**SUPPLIED MATERIAL:**
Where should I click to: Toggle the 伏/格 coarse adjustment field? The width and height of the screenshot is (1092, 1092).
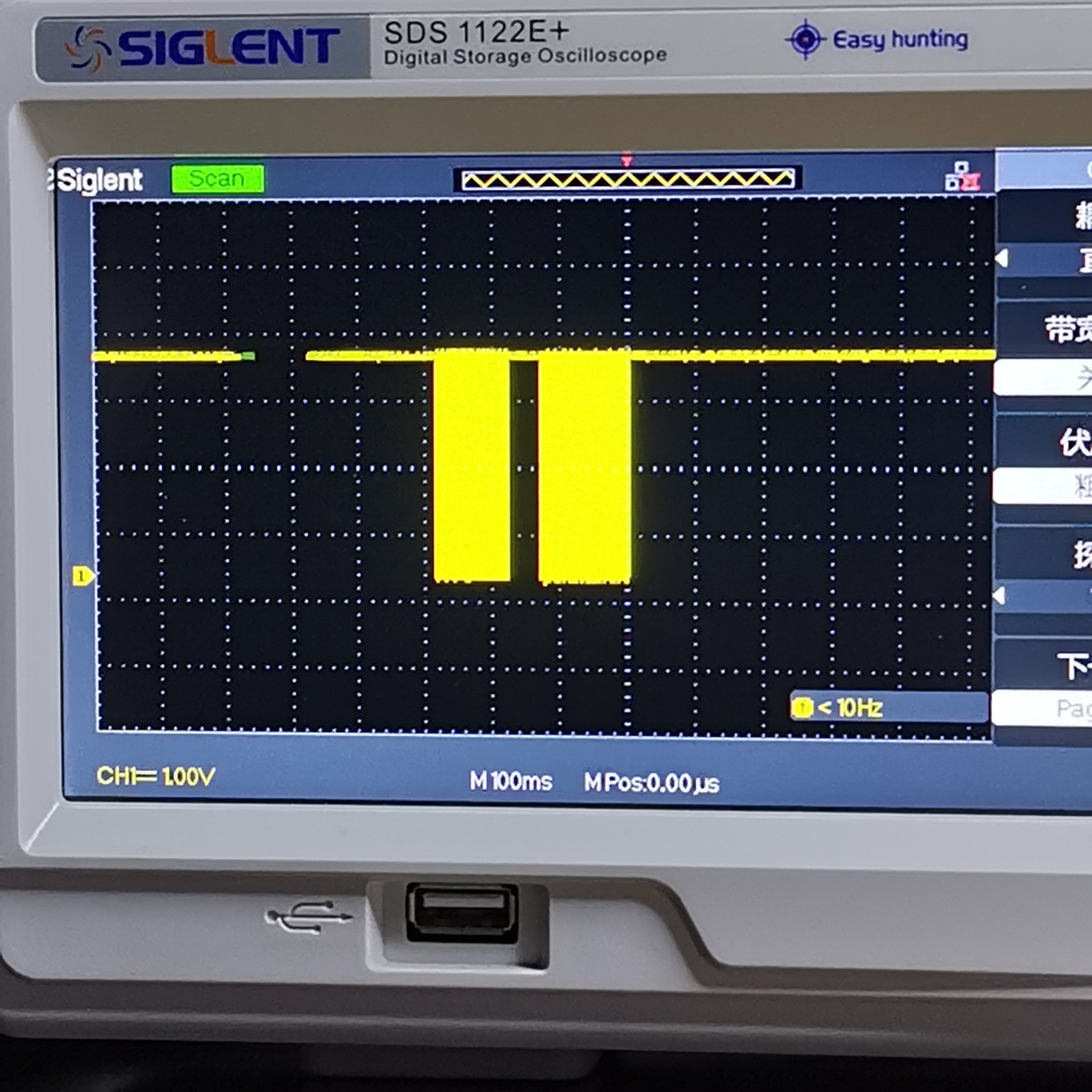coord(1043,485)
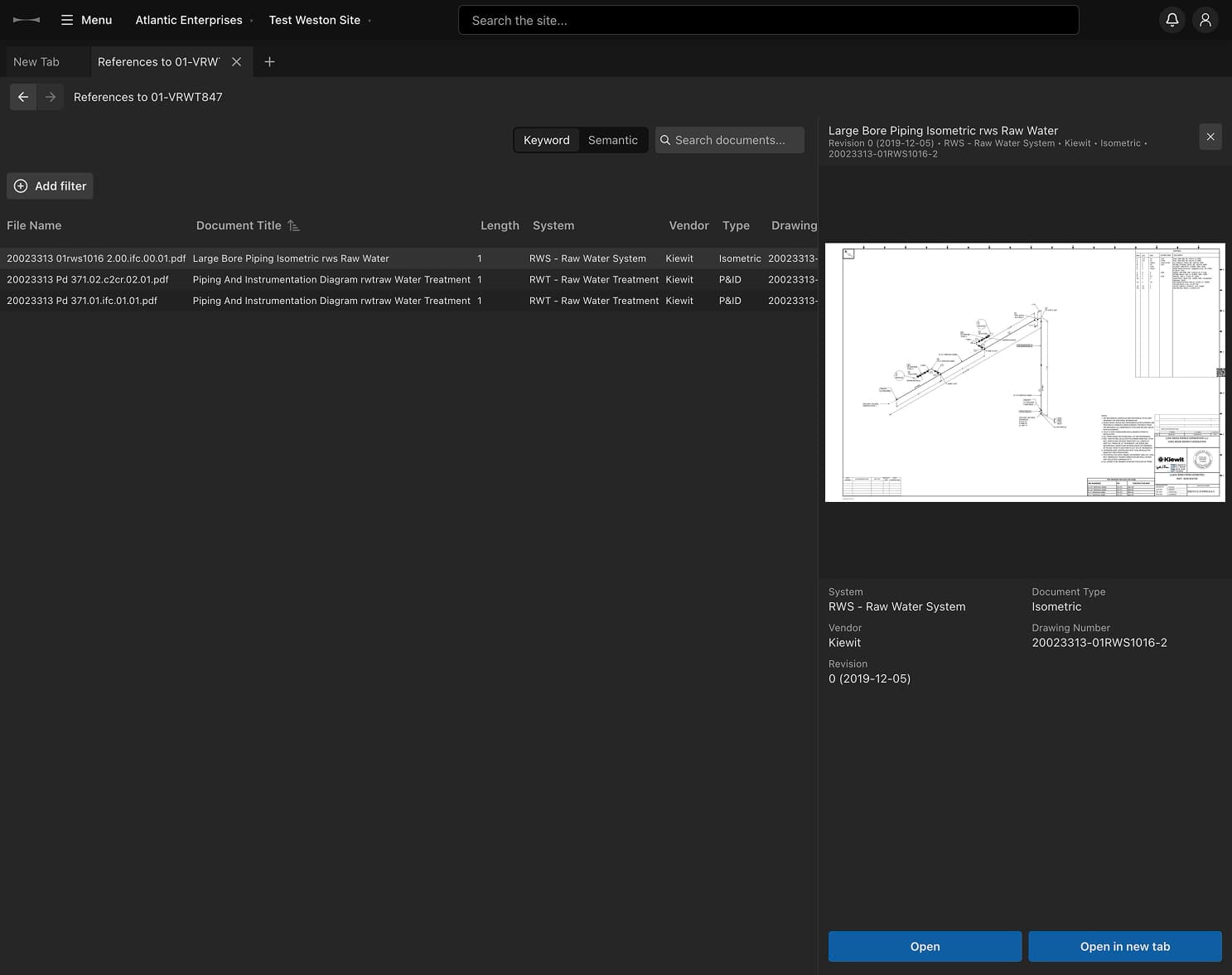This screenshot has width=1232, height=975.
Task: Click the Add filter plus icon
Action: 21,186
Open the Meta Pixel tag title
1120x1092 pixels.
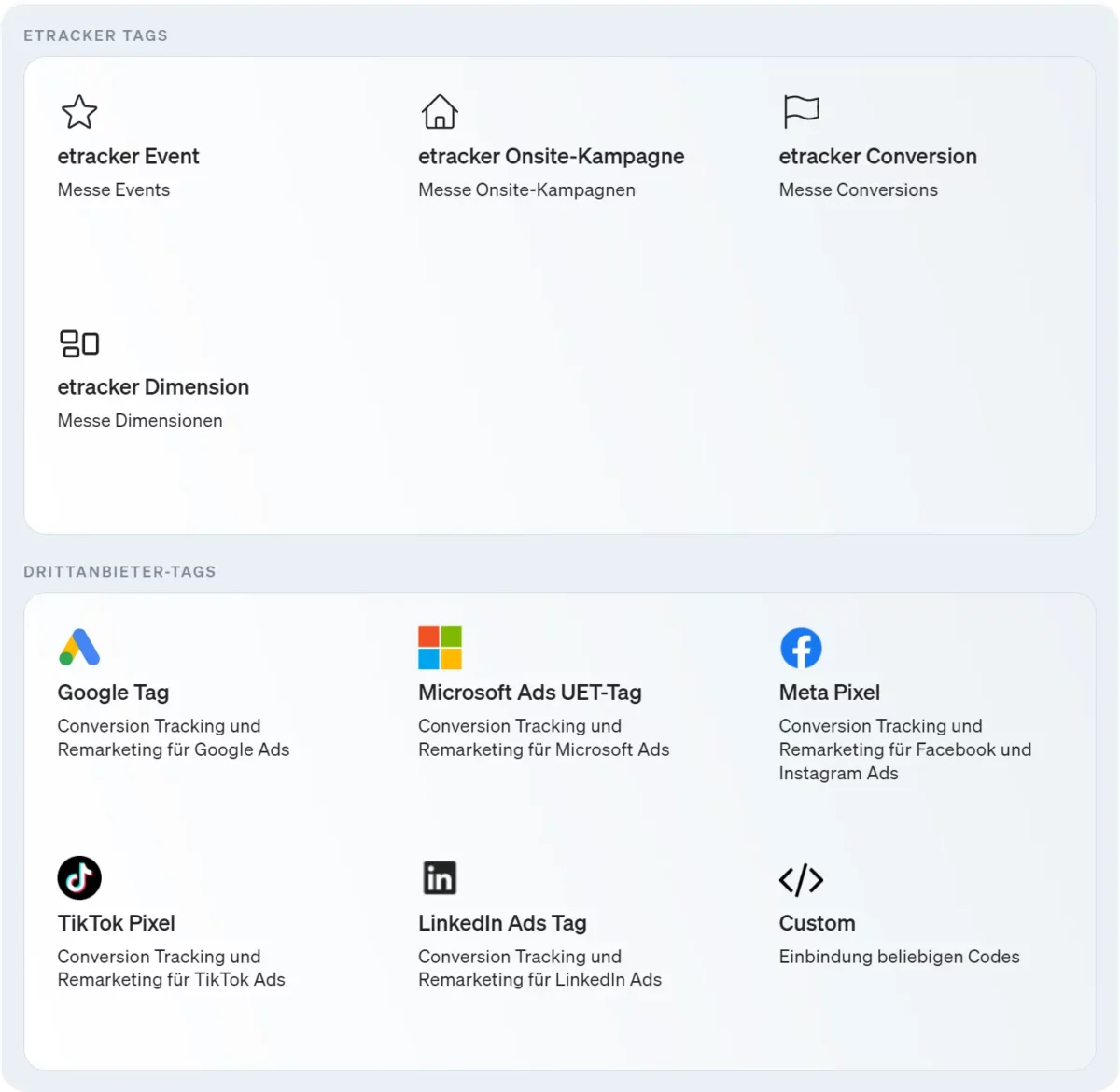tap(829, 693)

---

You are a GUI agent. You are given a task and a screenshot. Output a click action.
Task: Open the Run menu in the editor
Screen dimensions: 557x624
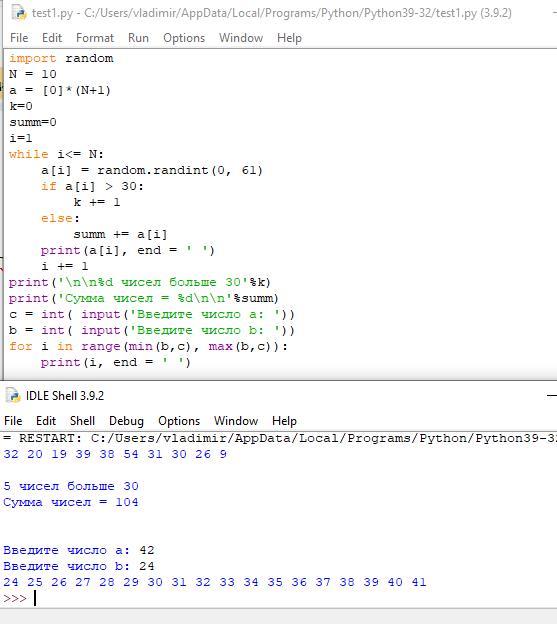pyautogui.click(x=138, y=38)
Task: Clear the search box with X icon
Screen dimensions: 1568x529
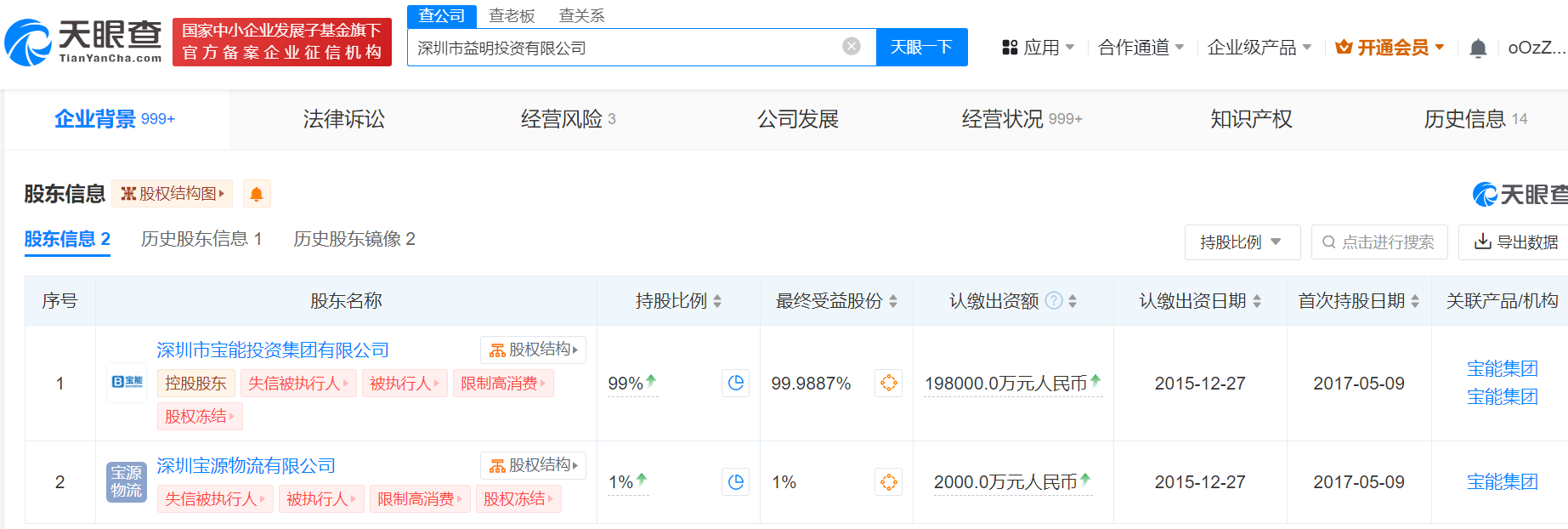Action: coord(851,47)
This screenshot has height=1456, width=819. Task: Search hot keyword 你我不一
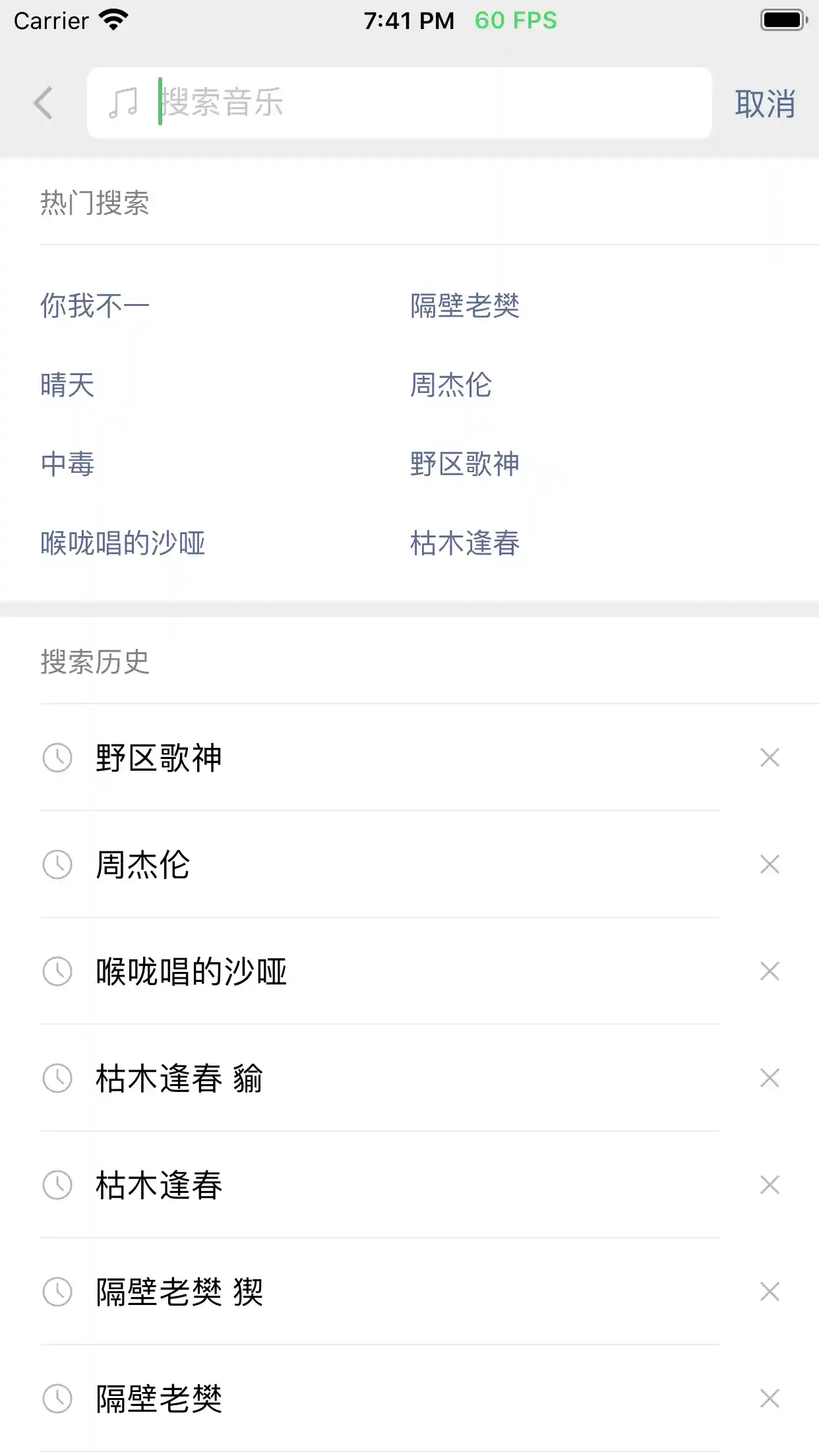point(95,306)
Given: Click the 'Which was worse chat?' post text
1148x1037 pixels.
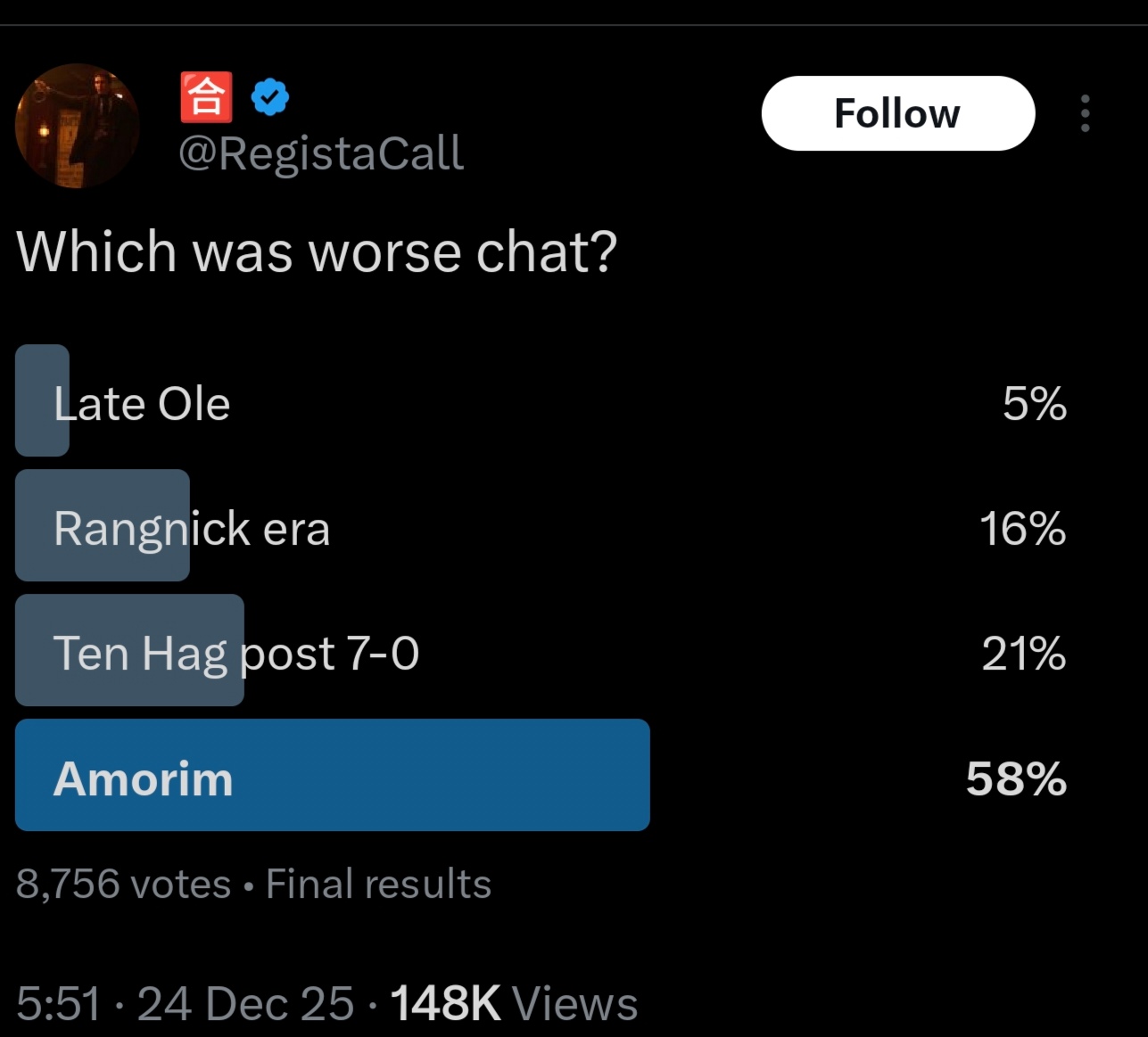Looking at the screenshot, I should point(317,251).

==

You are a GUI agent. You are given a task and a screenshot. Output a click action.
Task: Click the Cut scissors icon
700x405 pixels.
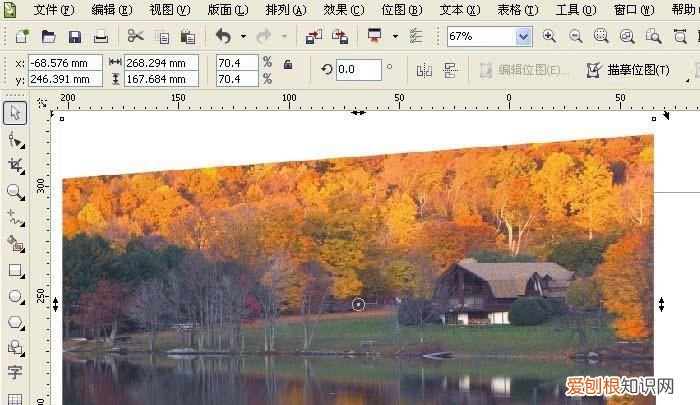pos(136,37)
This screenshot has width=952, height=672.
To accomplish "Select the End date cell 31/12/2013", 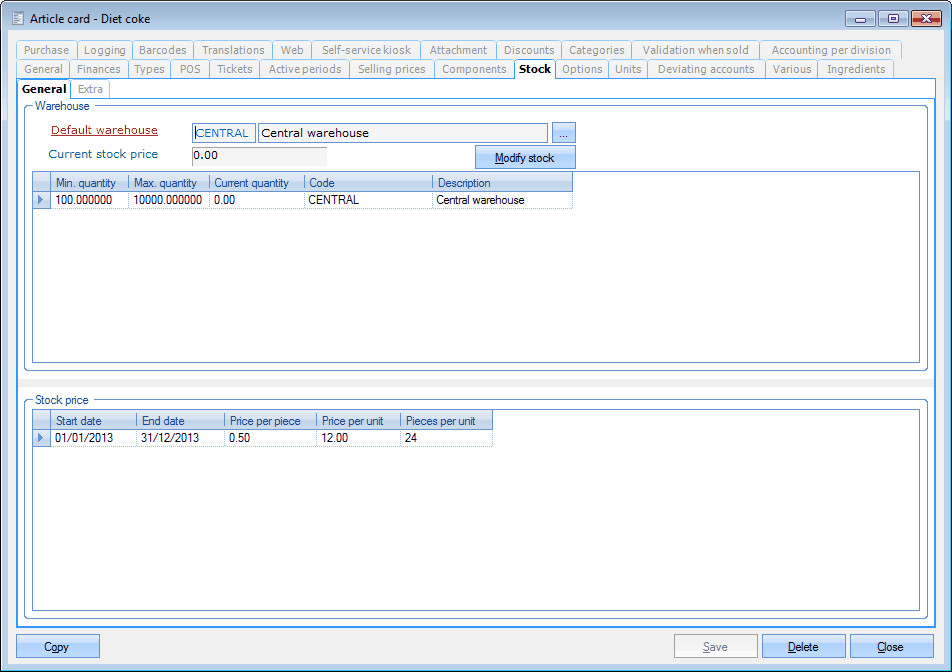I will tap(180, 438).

**EXERCISE OBJECTIVE:** Figure out the number of lines above in which the string "Open" appears. Only the number should be given.

**TASK SOLUTION:** 2